» Exercise objective: Your answer should be a number only: the count of lines in the following entries that contain "will".

» The input:
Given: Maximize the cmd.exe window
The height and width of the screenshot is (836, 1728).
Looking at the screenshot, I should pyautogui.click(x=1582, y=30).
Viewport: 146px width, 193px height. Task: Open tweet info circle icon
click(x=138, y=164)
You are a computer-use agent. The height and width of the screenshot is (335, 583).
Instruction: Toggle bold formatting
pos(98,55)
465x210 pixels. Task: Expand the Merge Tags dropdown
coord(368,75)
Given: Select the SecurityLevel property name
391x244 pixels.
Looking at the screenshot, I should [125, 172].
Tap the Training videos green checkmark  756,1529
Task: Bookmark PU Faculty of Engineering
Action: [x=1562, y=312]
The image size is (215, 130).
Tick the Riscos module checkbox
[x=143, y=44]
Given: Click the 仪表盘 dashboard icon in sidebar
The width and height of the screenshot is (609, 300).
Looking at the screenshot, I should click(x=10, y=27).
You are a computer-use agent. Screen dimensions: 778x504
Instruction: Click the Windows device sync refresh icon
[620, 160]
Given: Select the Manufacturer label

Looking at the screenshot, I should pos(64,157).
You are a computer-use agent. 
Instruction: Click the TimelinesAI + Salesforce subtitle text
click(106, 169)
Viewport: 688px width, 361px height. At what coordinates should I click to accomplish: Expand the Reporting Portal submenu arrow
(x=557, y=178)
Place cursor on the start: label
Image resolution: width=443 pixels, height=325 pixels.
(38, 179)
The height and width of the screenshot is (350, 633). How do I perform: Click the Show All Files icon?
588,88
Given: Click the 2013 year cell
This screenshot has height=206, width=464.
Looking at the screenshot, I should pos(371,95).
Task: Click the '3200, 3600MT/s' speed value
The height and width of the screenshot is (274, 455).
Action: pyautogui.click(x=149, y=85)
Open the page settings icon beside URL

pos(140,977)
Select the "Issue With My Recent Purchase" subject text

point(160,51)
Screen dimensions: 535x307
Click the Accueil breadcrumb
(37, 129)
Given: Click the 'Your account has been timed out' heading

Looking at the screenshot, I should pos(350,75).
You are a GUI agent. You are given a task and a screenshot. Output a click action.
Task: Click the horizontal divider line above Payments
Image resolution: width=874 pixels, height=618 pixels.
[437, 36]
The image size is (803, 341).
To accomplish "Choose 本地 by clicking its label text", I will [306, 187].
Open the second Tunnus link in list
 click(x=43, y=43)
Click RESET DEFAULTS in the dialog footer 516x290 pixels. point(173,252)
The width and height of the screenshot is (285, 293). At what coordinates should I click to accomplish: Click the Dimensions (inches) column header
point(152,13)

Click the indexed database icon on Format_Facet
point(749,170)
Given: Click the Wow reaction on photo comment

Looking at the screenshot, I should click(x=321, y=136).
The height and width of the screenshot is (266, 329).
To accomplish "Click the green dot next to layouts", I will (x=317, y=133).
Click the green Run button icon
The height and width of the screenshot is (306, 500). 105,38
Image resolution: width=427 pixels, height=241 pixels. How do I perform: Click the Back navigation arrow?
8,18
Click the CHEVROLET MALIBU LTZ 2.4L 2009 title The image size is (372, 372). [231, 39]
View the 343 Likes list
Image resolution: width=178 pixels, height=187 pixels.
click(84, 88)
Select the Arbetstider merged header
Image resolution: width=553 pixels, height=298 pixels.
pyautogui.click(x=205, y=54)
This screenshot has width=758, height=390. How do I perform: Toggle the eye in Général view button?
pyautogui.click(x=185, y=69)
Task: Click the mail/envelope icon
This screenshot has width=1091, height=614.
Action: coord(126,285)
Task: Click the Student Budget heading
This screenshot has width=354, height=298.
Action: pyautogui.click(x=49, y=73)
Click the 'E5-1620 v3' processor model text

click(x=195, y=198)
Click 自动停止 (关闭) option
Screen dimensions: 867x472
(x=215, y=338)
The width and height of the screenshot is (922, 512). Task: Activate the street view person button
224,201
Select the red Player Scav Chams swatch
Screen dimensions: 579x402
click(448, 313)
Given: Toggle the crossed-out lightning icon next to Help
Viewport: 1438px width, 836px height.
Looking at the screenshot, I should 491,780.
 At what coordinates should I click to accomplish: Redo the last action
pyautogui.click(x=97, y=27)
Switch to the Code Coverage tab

» Answer to the exercise: 2